DATA EXTRACT »
%%

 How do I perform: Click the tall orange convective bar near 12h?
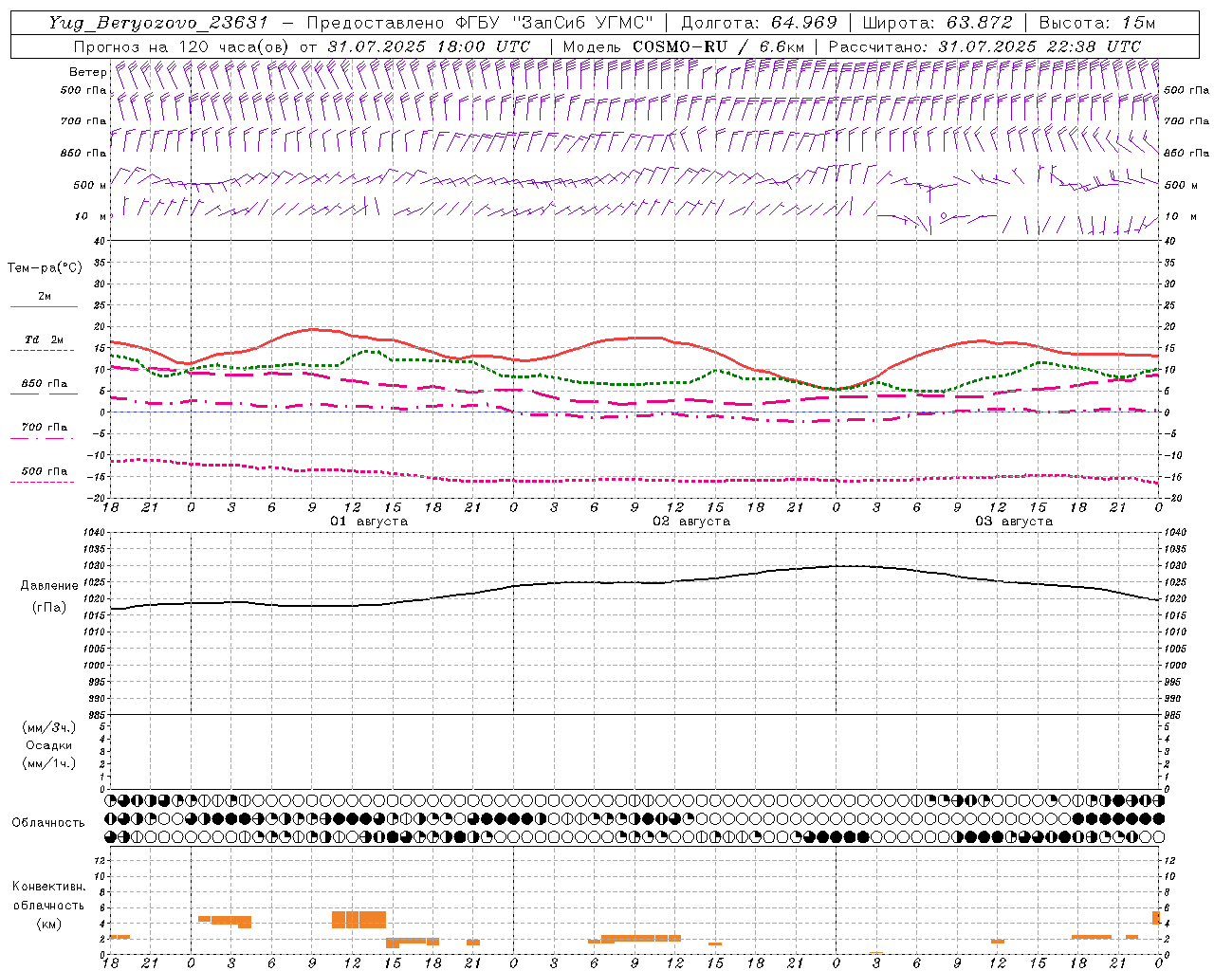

%%
%%

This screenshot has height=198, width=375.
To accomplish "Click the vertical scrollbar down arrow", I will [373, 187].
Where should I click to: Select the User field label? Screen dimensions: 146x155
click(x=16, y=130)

%%

TASK TO CARRY OUT »
Can you write out the lines of the entries above, starting at the line that contains "Where should I" and ending after the line that contains "click(x=16, y=130)", with each one unchanged?

EXERCISE ANSWER »
Where should I click to: Select the User field label? Screen dimensions: 146x155
click(x=16, y=130)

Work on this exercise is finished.